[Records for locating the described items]
###

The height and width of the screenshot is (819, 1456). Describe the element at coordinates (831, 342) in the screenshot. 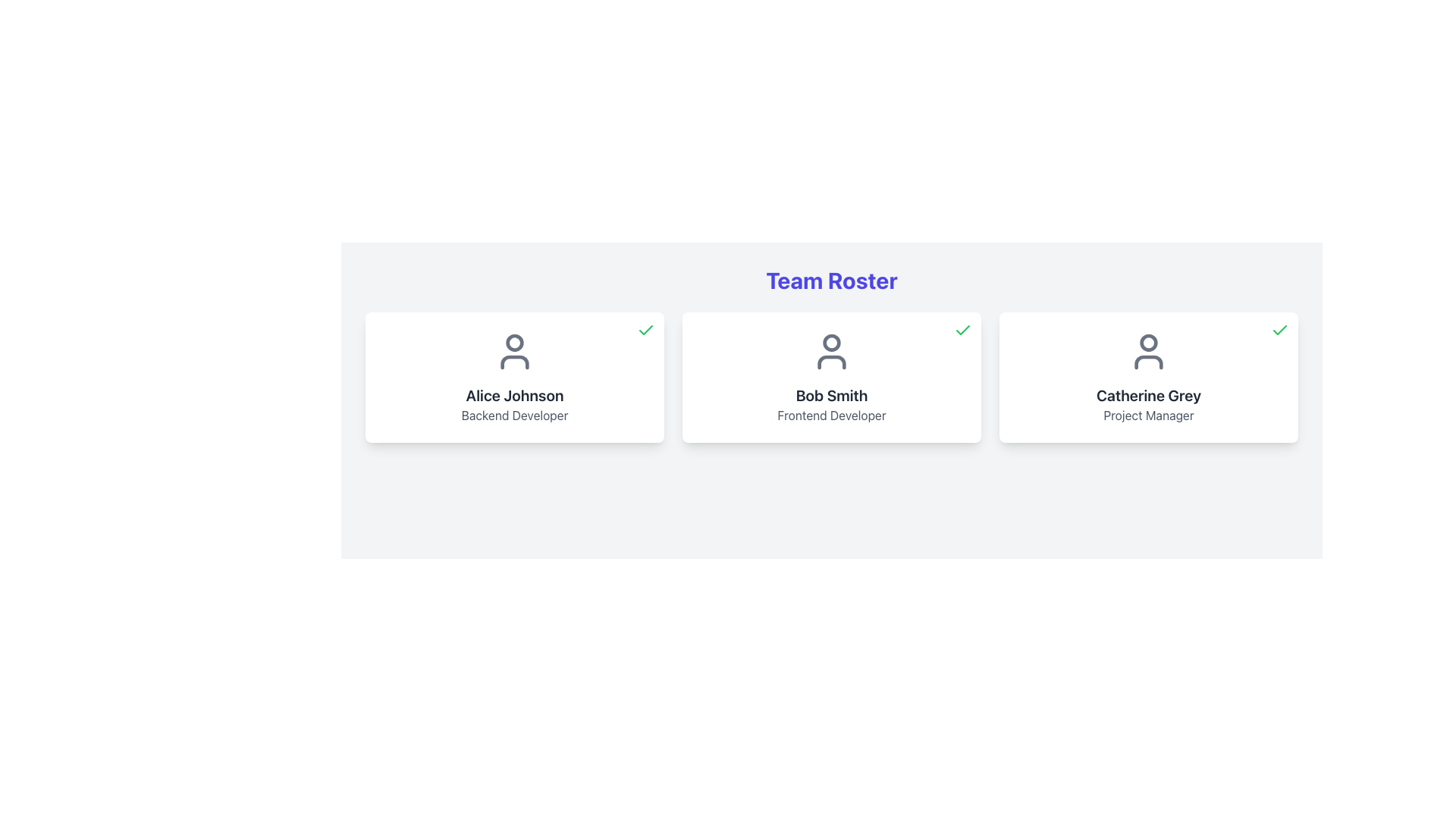

I see `the circular vector graphic icon representing the user profile image of 'Bob Smith' located` at that location.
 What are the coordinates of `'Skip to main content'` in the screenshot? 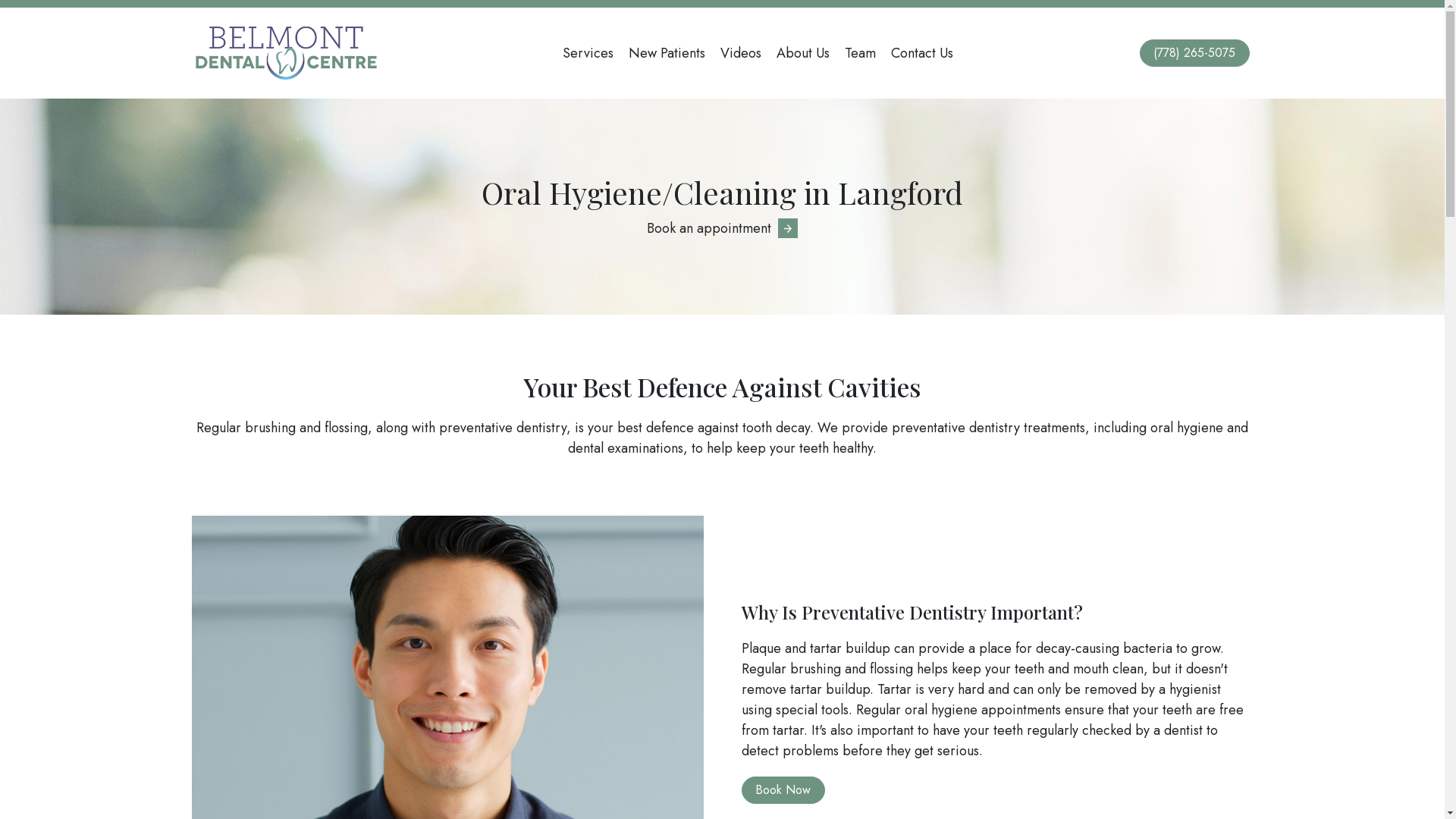 It's located at (0, 0).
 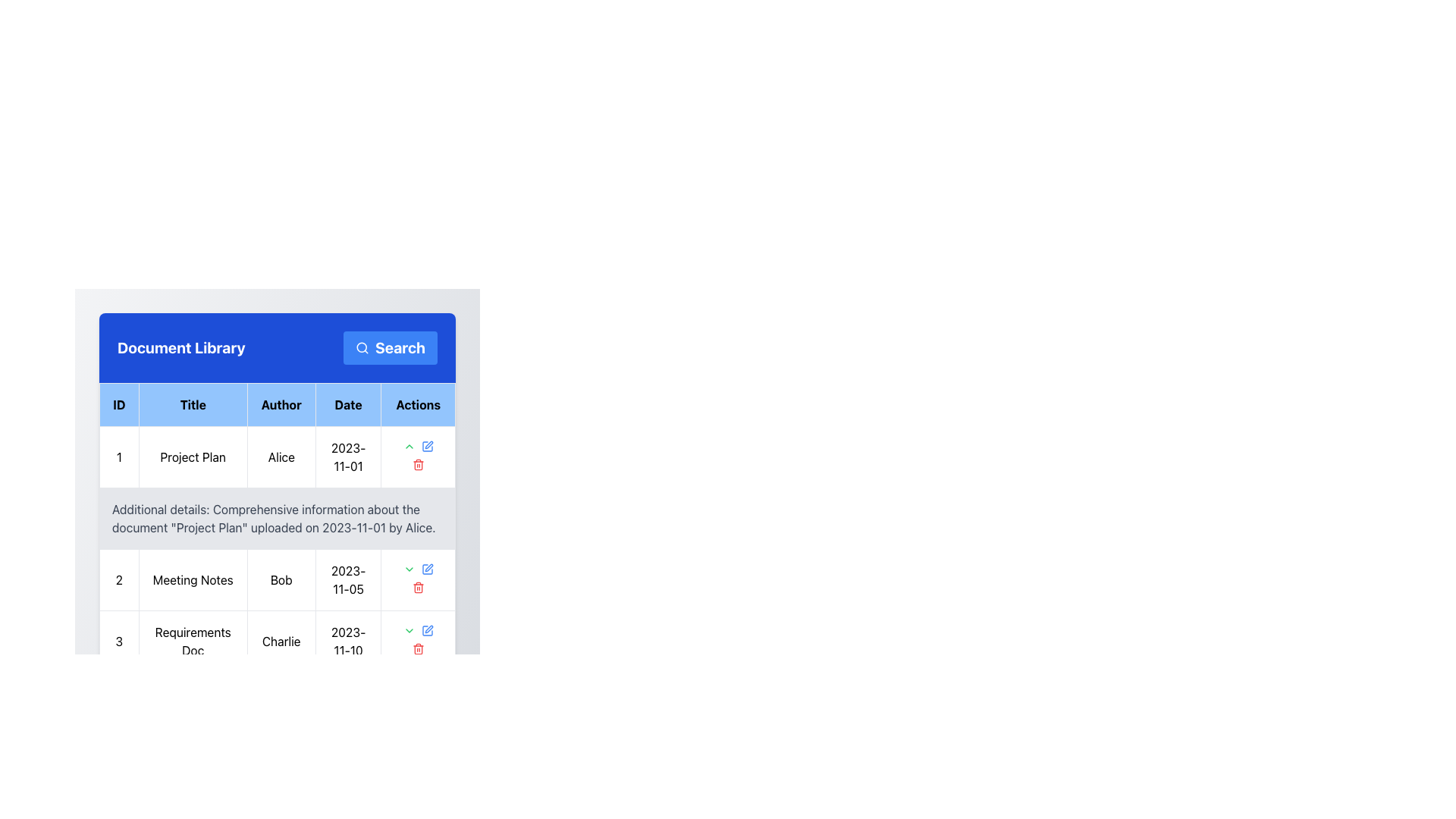 What do you see at coordinates (409, 446) in the screenshot?
I see `the green chevron-up icon button located in the 'Actions' column of the second row in the data table` at bounding box center [409, 446].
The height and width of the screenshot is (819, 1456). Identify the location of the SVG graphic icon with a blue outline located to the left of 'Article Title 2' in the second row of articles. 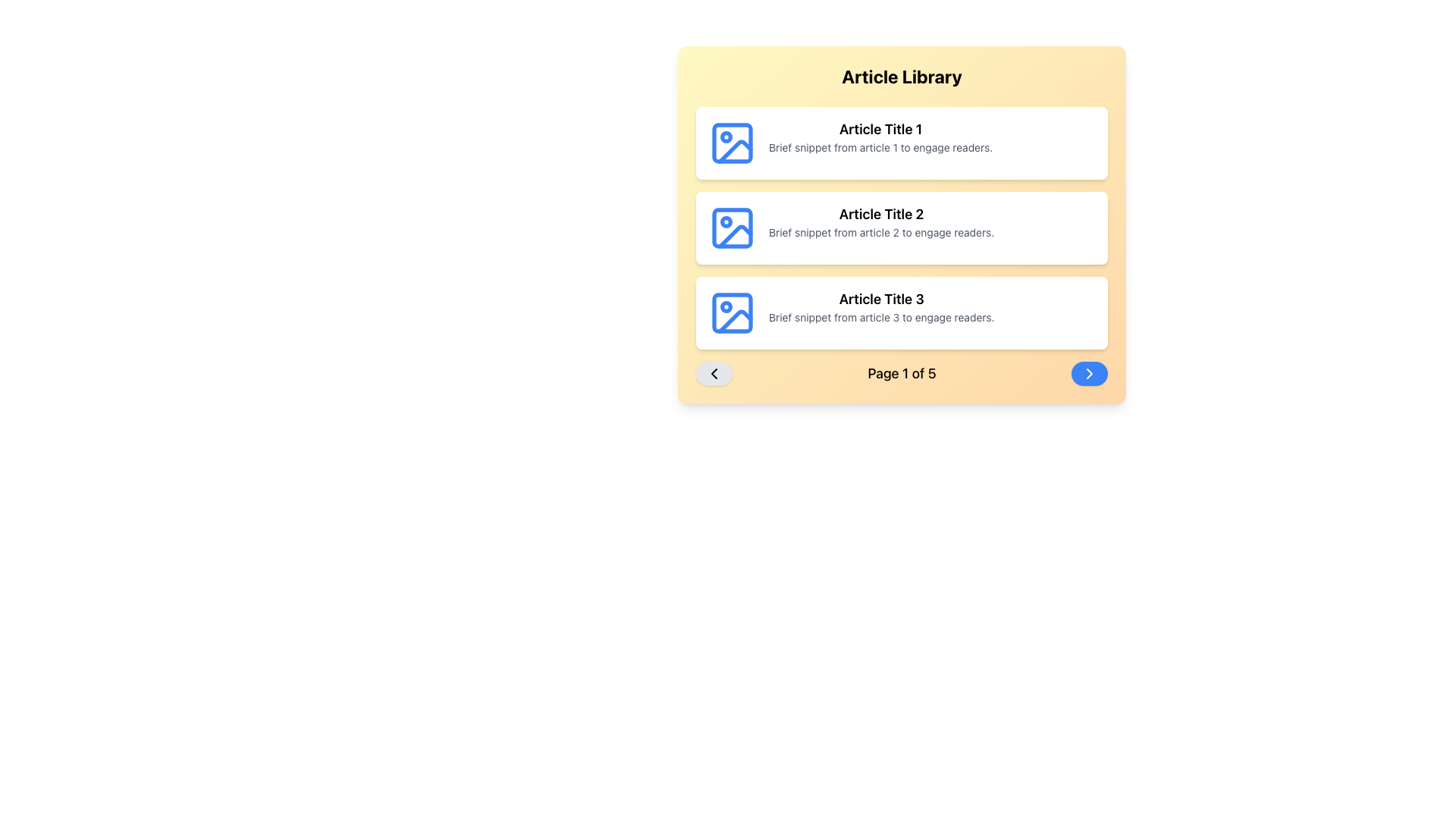
(732, 228).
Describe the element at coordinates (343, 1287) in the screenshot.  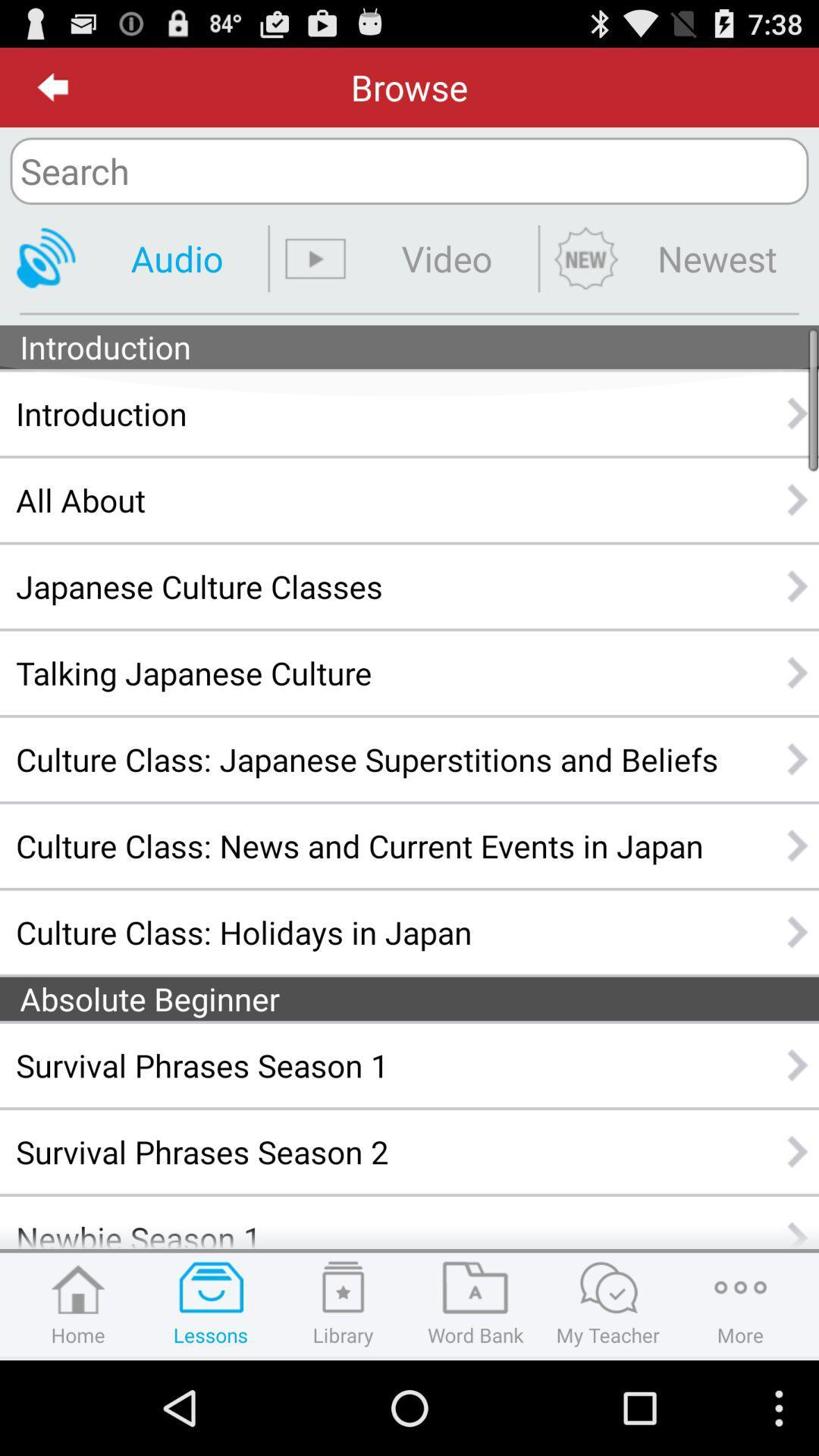
I see `the icon above library` at that location.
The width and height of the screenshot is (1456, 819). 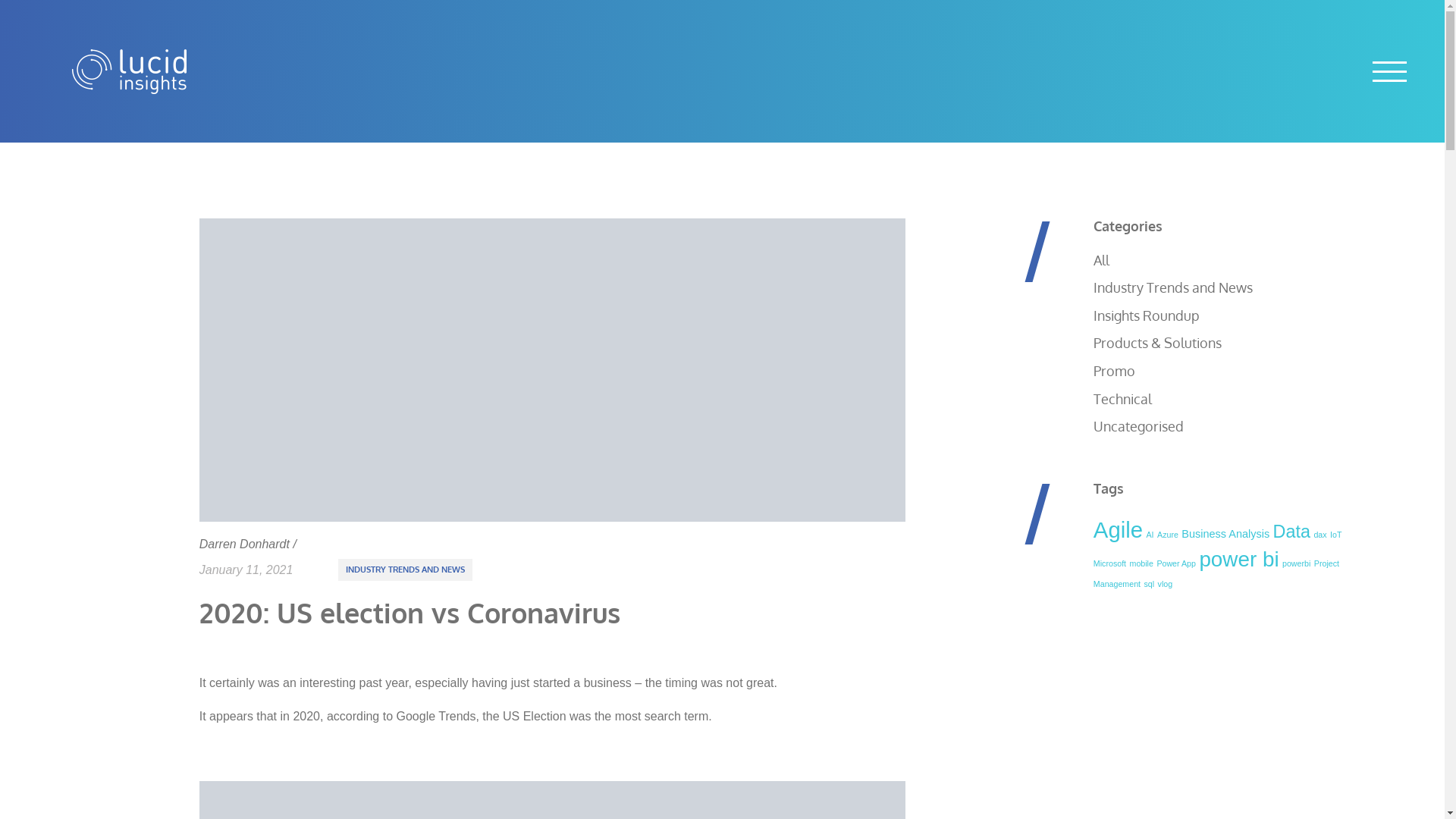 What do you see at coordinates (1114, 371) in the screenshot?
I see `'Promo'` at bounding box center [1114, 371].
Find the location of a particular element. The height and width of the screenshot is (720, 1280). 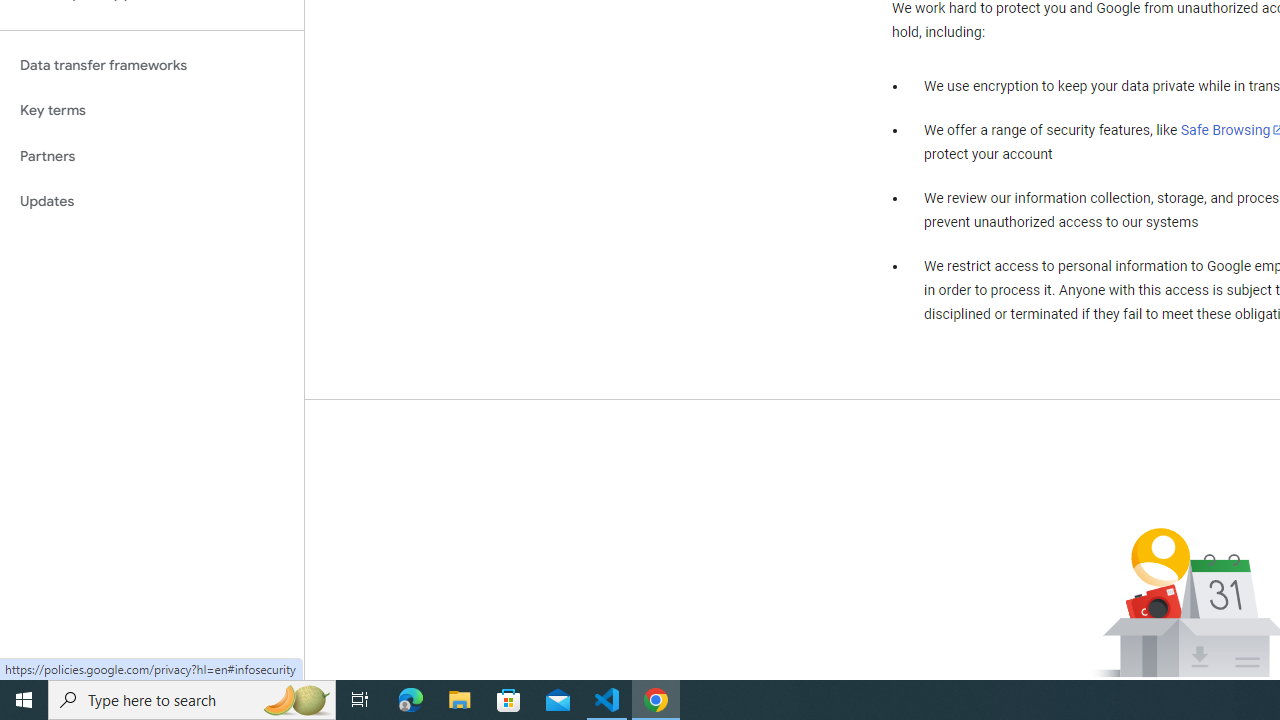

###

▶ JOB
Reproduce the records word for word from their beginning down to and including the line that contains "circular vector graphic". Omit the pictures.

▶ ANSWER TO THIS TASK
The height and width of the screenshot is (819, 1456). Describe the element at coordinates (831, 342) in the screenshot. 

I see `the circular vector graphic icon representing the user profile image of 'Bob Smith' located` at that location.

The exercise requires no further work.